- _Exercise directions_: Shift every coordinate in the answers up by 50, and write out again everything from the row containing "At what coordinates should I click to accomplish: Click" down to the row containing "click(66, 273)", both included, with the requests kept as they are.
◆ ◆ ◆
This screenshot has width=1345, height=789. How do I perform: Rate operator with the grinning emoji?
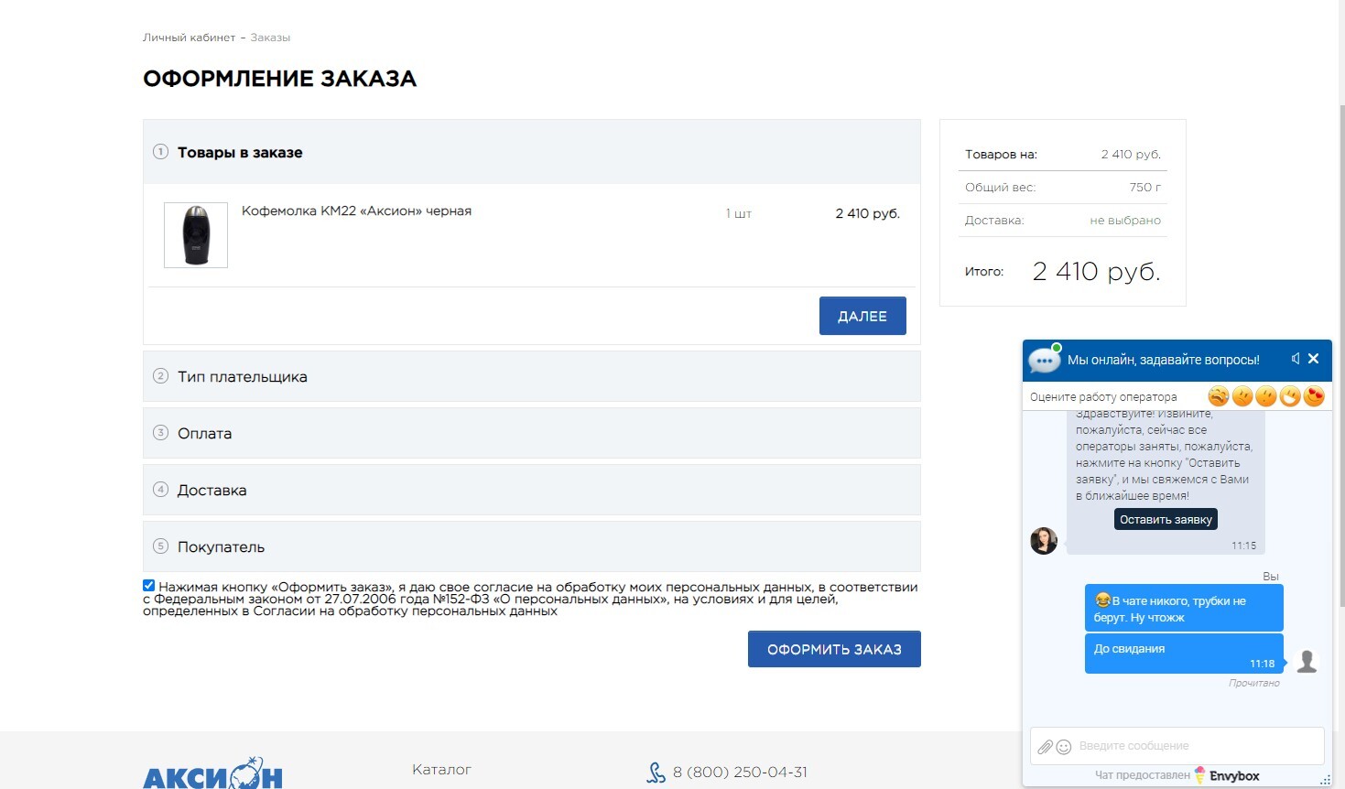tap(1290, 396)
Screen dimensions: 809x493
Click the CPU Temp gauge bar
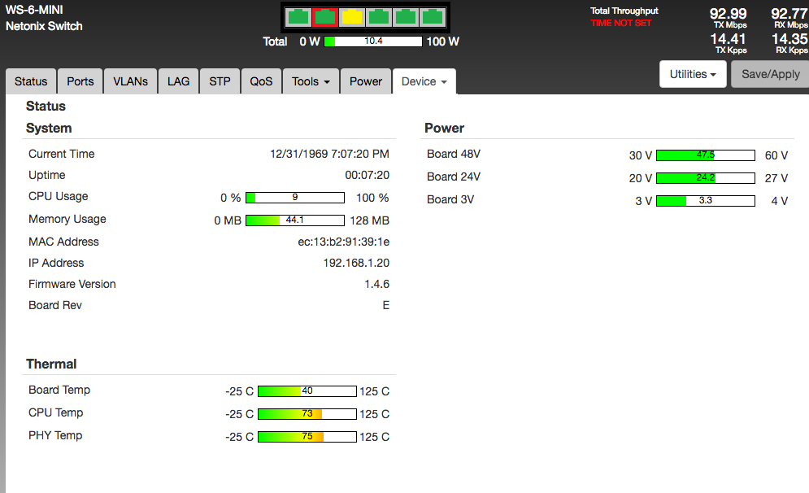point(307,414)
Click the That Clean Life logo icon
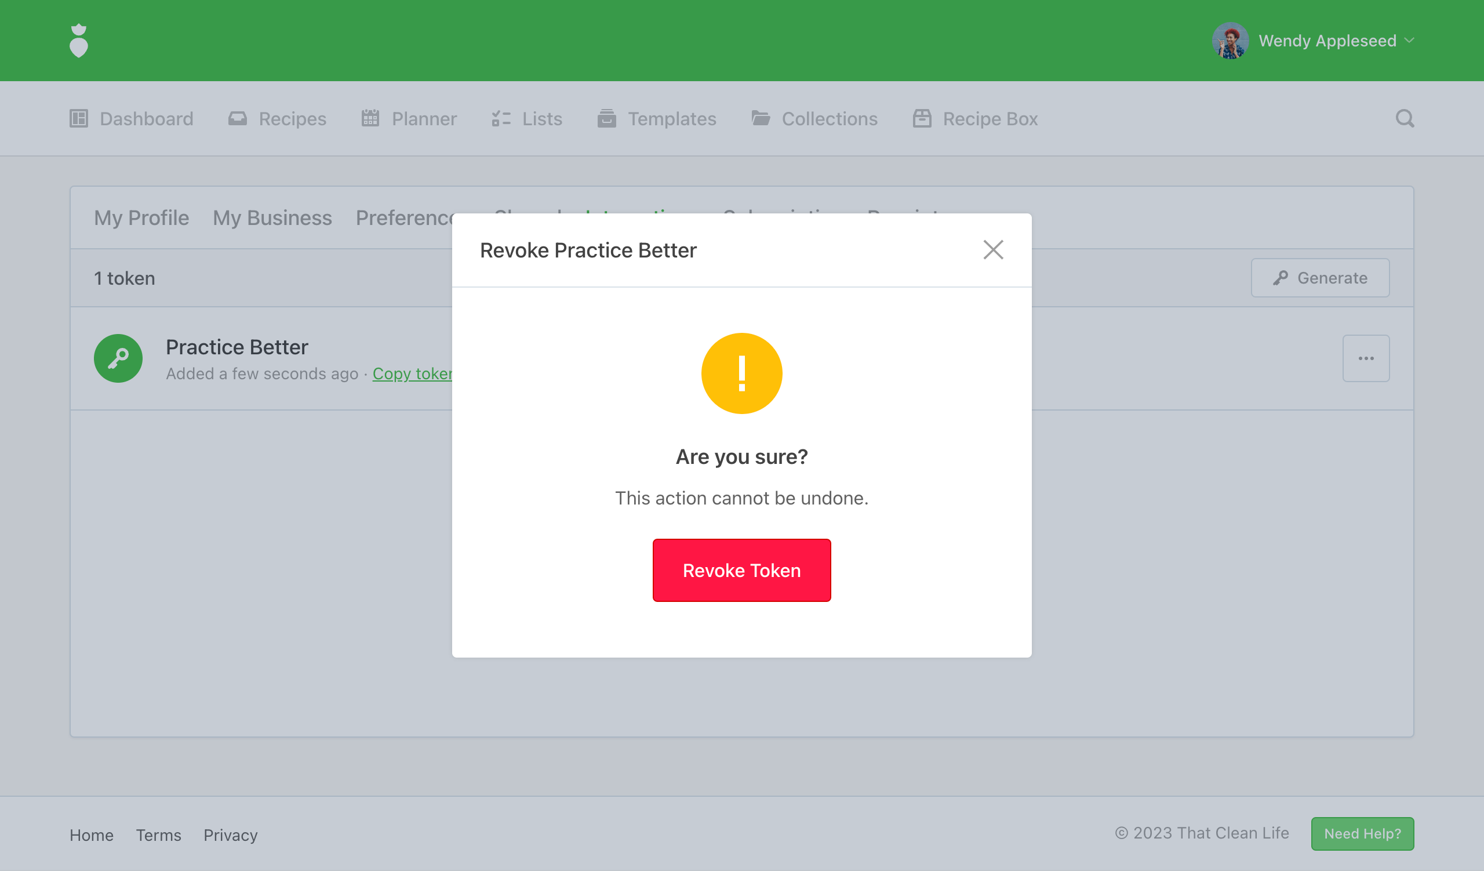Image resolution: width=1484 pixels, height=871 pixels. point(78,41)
◆ ◆ ◆
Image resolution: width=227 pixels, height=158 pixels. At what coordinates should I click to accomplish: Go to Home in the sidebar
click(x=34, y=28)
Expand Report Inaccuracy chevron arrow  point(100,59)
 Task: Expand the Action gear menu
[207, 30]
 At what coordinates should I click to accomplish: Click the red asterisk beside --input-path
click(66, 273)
◆ ◆ ◆
- _Correct output_:
 At what coordinates should I click to accomplish: Click the red asterisk beside --input-path
click(116, 323)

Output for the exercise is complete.